The Senate and House bills are similar to bipartisan legislation introduced in the 110th Congress. The House passed patent reform legislation (H.R. 1908) in the last Congress, and the Senate Judiciary Committee reported companion legislation in the Senate (S. 1145).

The Senate and House bills essentially pick up where the 110th Congress left off. However, some changes have been made to the Committee-approved bill S.1145 of the 110th Congress in response to concerns from stakeholders. Some notable changes include: (1) elimination of the requirement that all patent applications publish in 18 months of filing; (2) elimination of the requirement for Applicant Quality Submissions (AQS); and (3) adoption of the House’s (H.R. 1908) approach to implementing current inter partes reexamination processes, instead of creating a new second window post-grant review process.

The legislation contains thirteen sections, including a section on venue and jurisdiction – Section 8, which addresses two litigation issues unique to the patent world: Subsection (a) address venue in patent cases; and Subsection (b) provides the Federal Circuit with jurisdiction over interlocutory rulings in what have become known as Markman orders, in which the district court construes claims and terms of a patent.

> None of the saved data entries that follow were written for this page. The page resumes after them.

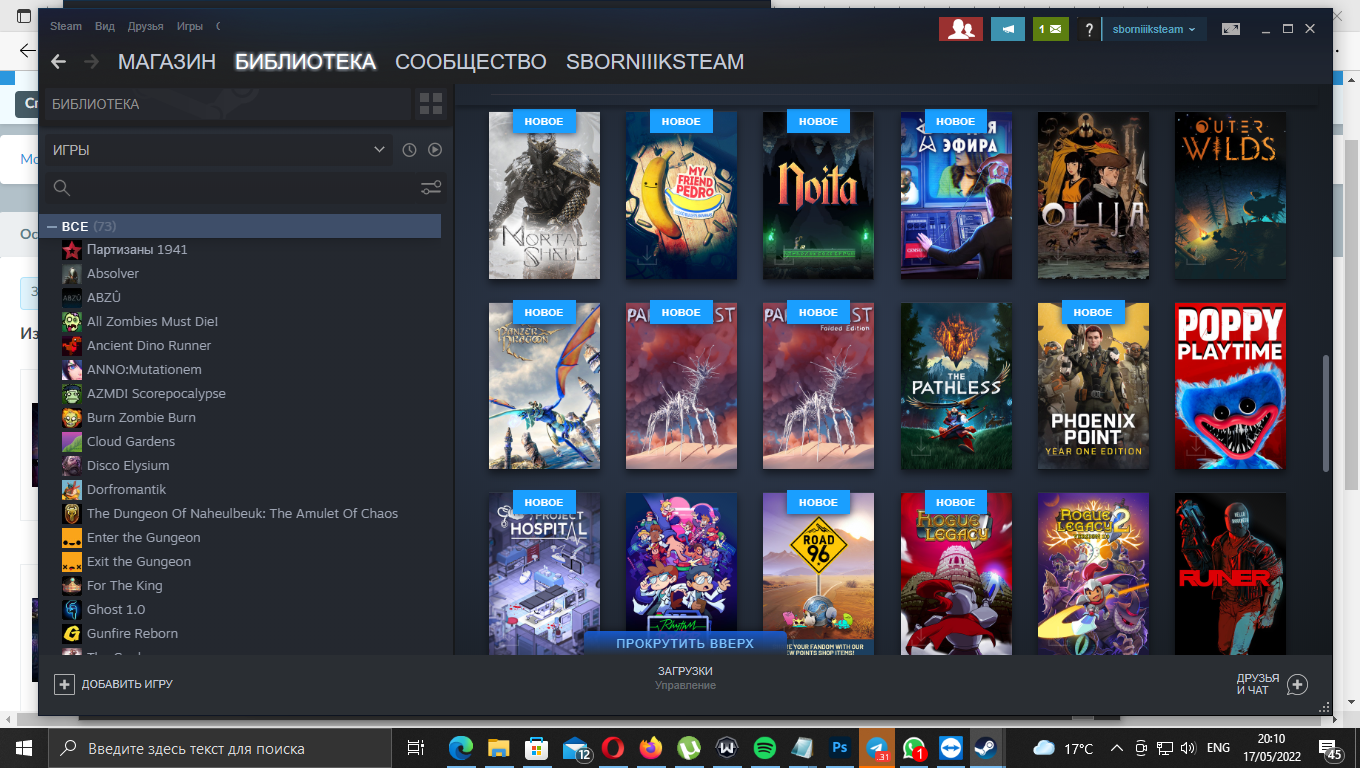
Task: Open the green inbox envelope notification
Action: (1050, 29)
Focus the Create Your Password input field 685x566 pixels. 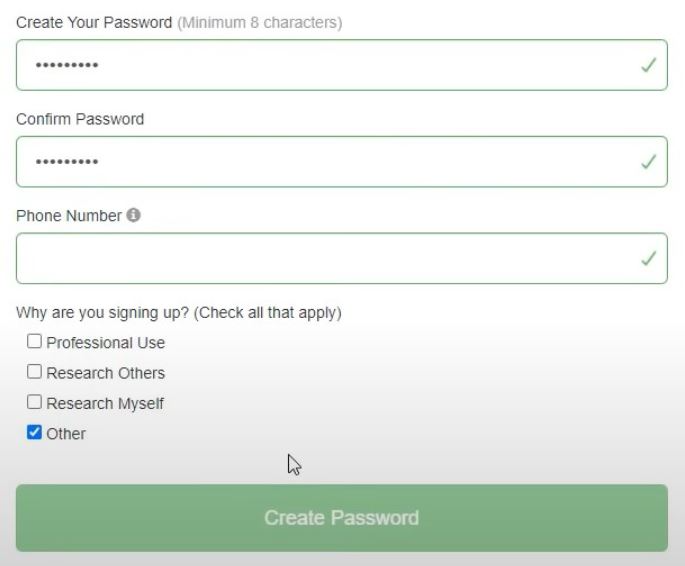[x=342, y=65]
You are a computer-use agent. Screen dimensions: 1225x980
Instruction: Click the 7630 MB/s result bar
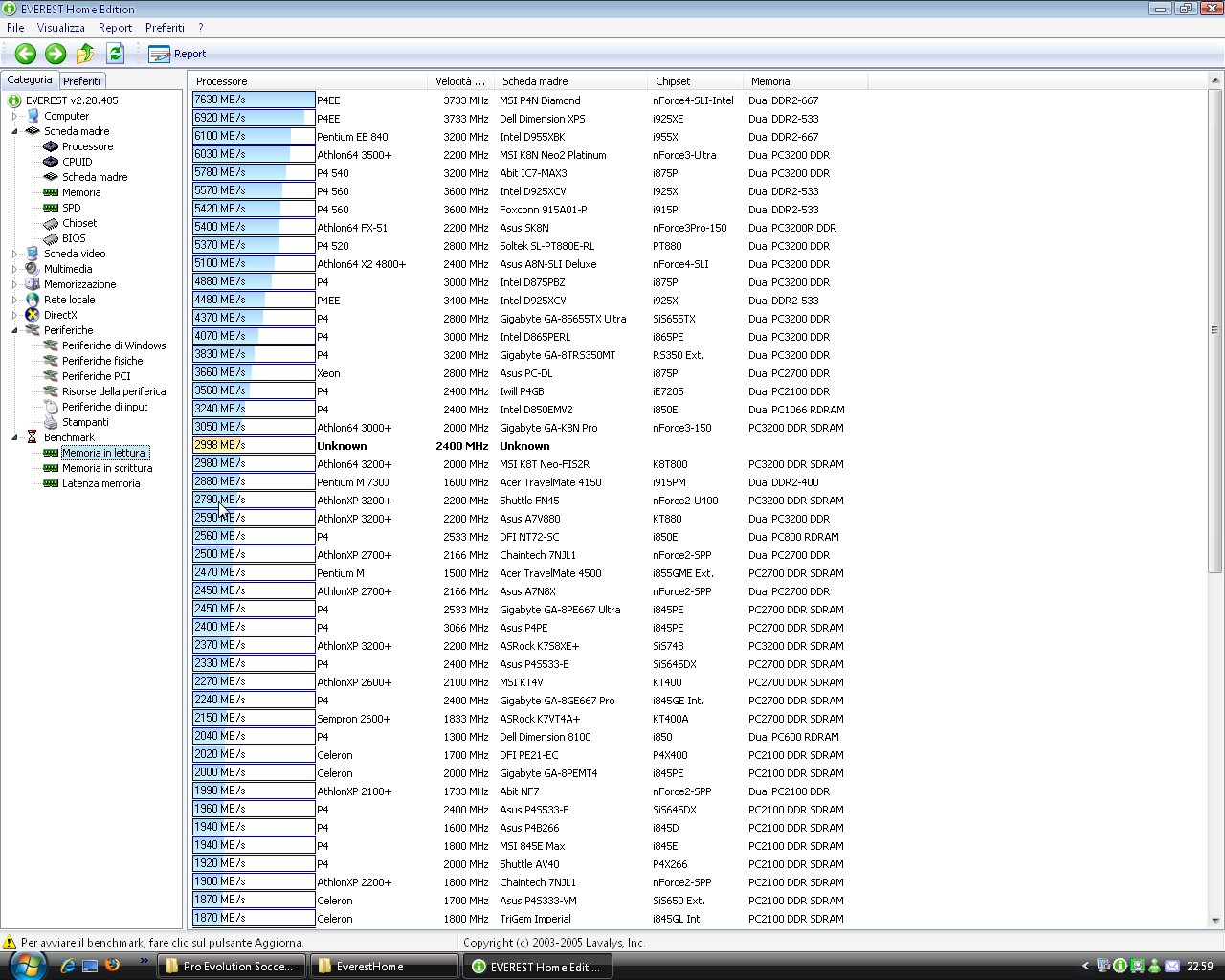coord(254,100)
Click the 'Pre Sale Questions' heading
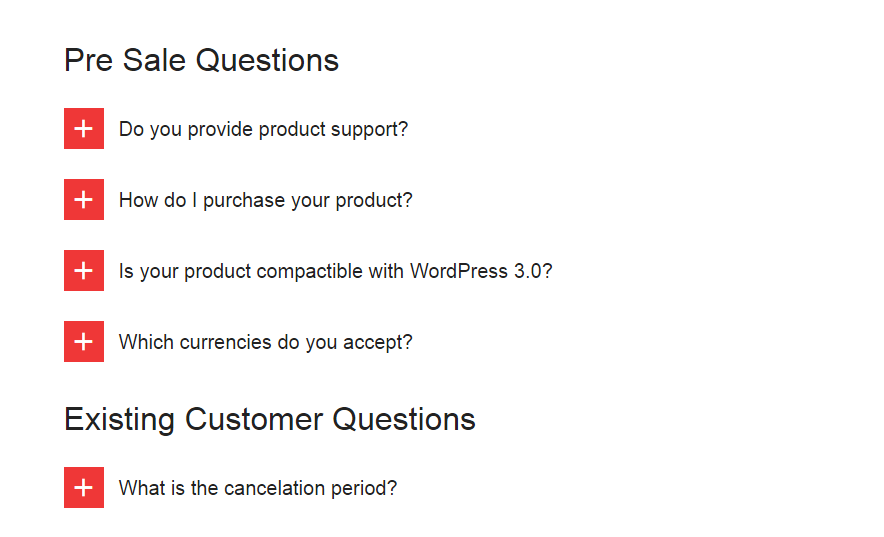884x537 pixels. pyautogui.click(x=201, y=60)
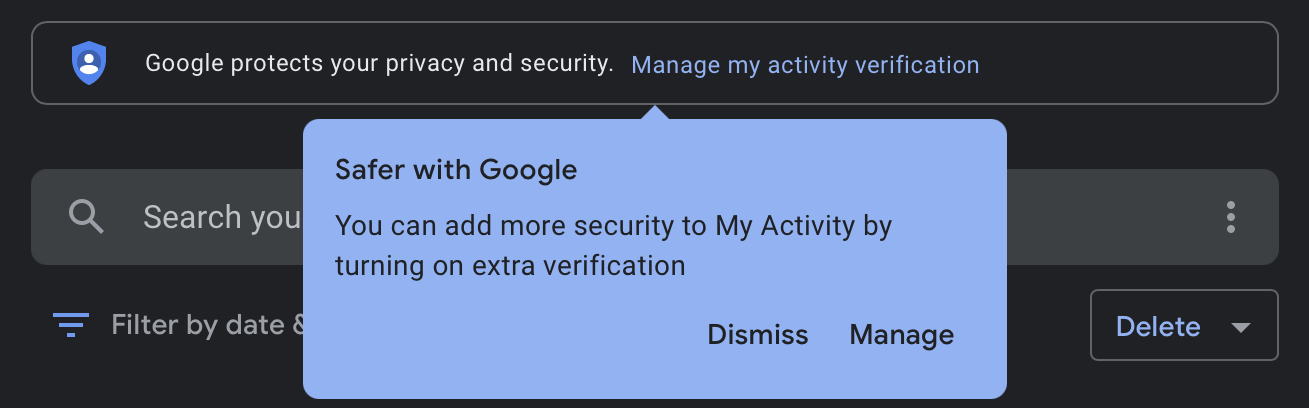Click the search bar's empty right area
This screenshot has height=408, width=1309.
click(1100, 217)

Some of the provisions that are expected to be hotly contested in this Congress include: (1) damage awards in patent litigation cases; (2) inequitable conduct; and (3) change to a first-to-file system from the current first-to-invent system.

The Senate Judiciary Committee is scheduled to hold its first hearing on “Patent Reform in the 111th Congress: Legislation and Recent Court Decisions” on Tuesday, March 10. The hearing will be webcast live by the Senate Judiciary Committee.